Wednesday, January 6, 2016
Ford Partners with Girls Who Code on STEM Education
Written by IW Staff
Women are outnumbered in tech careers, and the problem is only getting worse. In 2001, 27% of computer science graduates were women. That’s way down from 27% in 2001 and 37% in 1984.
Hoping to help turn things around, Ford’s philanthropic wing, the Ford Motor Company Fund, recently announced it partnering with the group Girls Who Code to encourage young women to consider tech careers and help them flourish in STEM studies.
The partnership includes mentorship, instruction and hands-on learning opportunities at Ford Research and Innovation Center Palo Alto for up to 180 Bay Area girls in grades 6 to 12.
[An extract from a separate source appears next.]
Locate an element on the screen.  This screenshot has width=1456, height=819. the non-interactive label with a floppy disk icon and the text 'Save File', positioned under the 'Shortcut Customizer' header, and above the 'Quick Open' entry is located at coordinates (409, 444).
“The use of technology is growing exponentially among young people, yet it is becoming increasingly difficult to attract them to technology-related educational programs,” Marcy Klevorn, Ford chief information officer, said in a press release about the partnership. “Ford is working with Girls Who Code to educate them on the many exciting career opportunities available in the fields of science, technology, engineering and math. This kind of outreach grows more important each year.”
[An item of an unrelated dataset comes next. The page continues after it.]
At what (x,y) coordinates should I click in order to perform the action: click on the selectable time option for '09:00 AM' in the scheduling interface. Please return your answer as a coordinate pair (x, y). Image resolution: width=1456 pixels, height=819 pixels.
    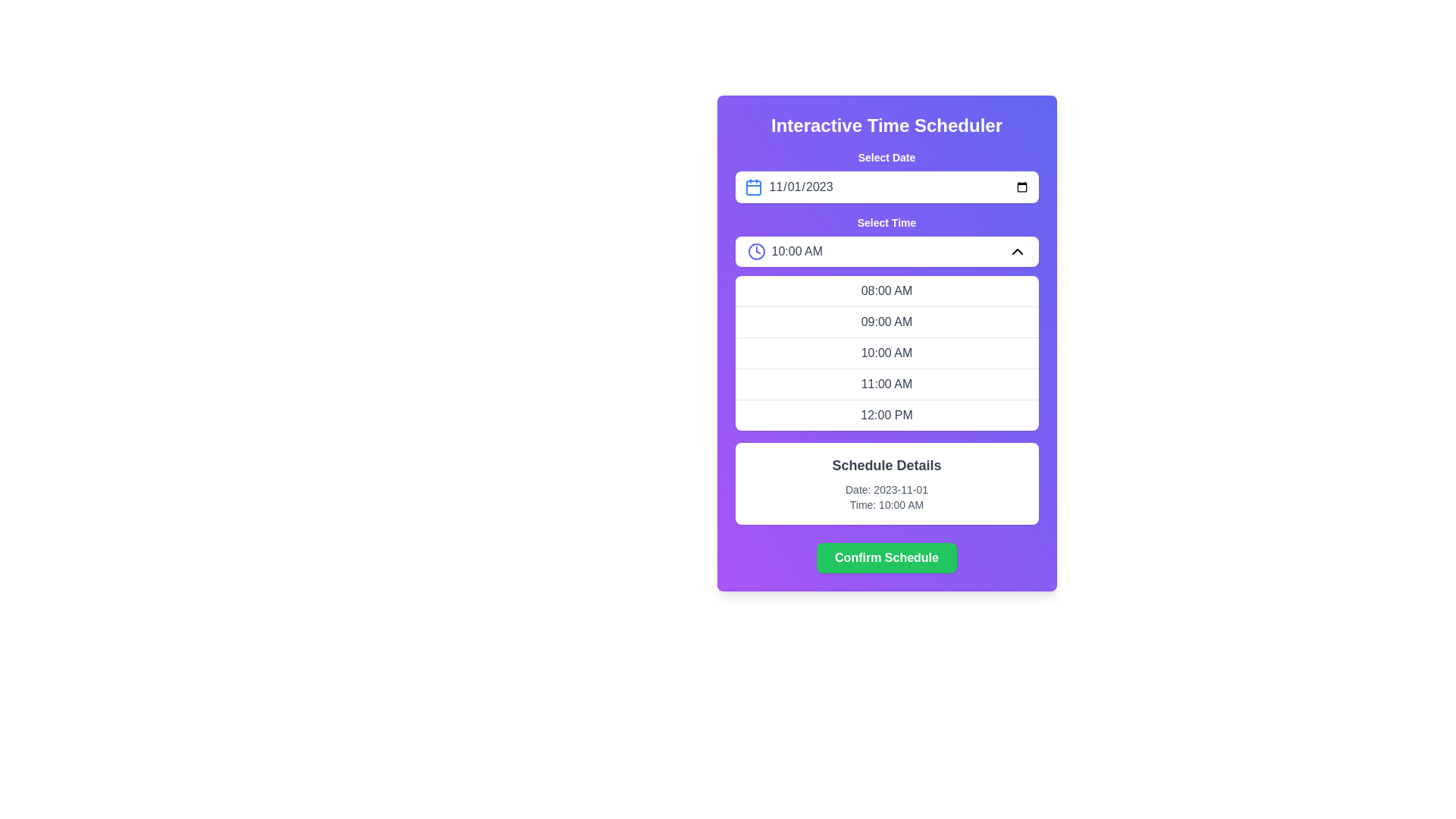
    Looking at the image, I should click on (886, 321).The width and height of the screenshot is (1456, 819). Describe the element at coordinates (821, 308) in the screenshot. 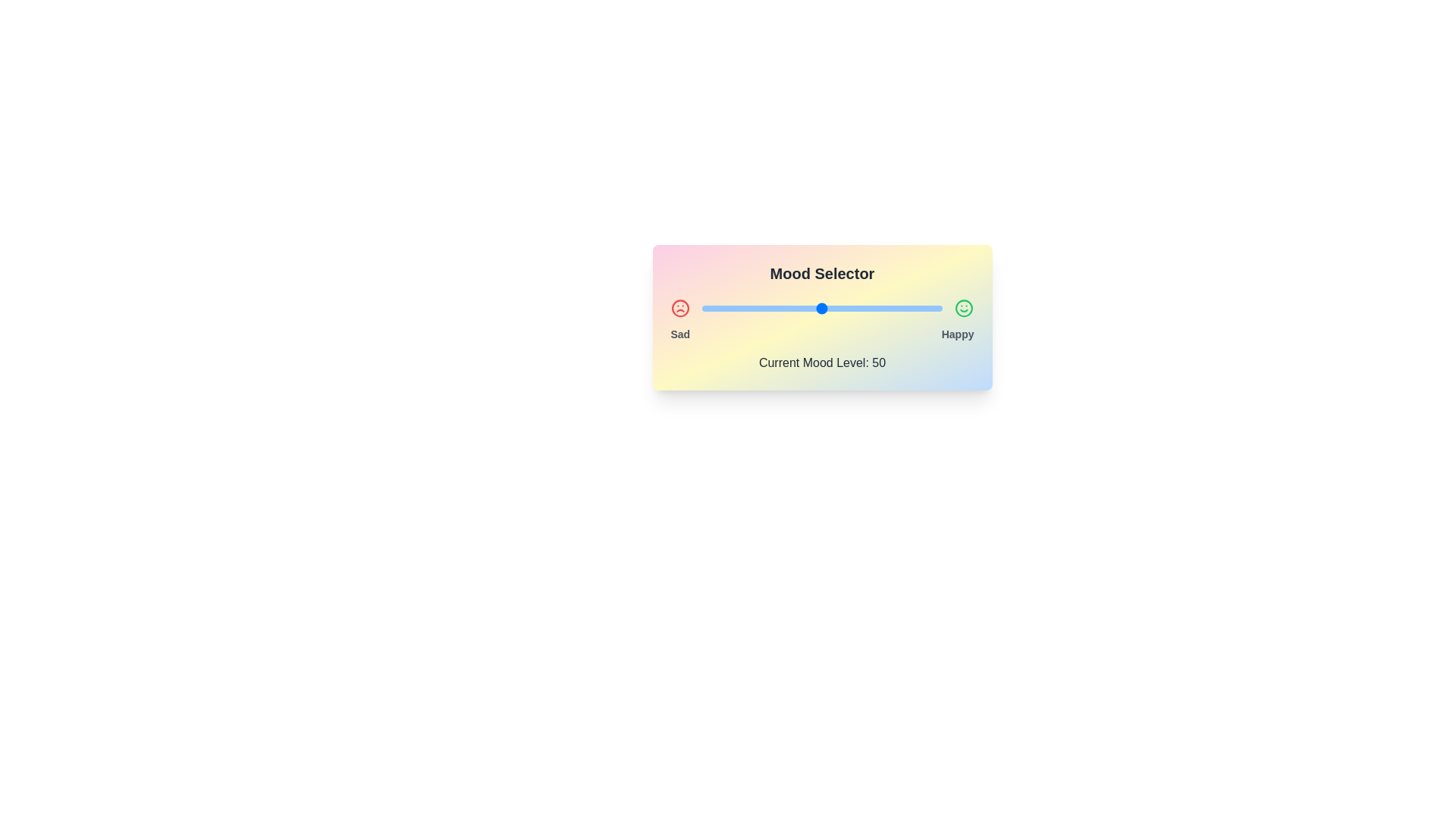

I see `the slider input to focus it for keyboard adjustments` at that location.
Ford’s national STEM efforts include working with colleges and high schools, founding academies for high school students, a high school science and technology program, sponsorship of FIRST Robotics teams and scholarship funding.
According to the U.S. Bureau of Labor Statistics, jobs in tech fields will grow to more than 9 million by 2022—an increase of about 1 million jobs since 2012.
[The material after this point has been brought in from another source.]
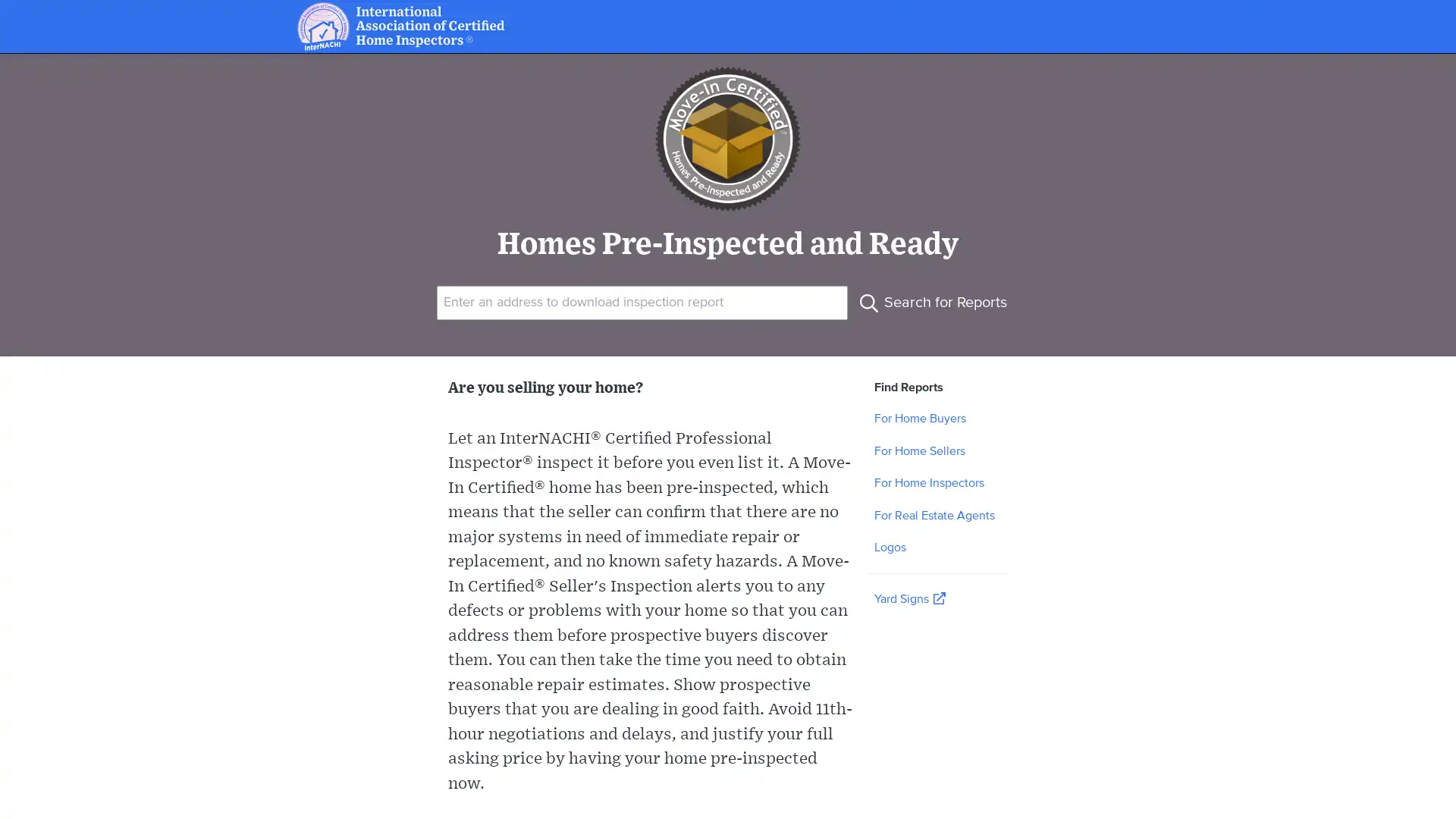 This screenshot has width=1456, height=819. I want to click on Search for Reports, so click(932, 303).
Yet currently, less than half a percent of high school girls heading for college select computer science as a college major.
Girls Who Code clubs provide 40 hours of instruction in computer science, including projects that reinforce concepts like conditionals, lists and loops, as well as skills like mobile app development. They also host speakers and field trips and offer a 7 week computer science course that embeds classrooms in technology companies and universities. Seventy-seven percent of girls in the immersion program changed career paths because of their experience, according to the non-profit organization’s website.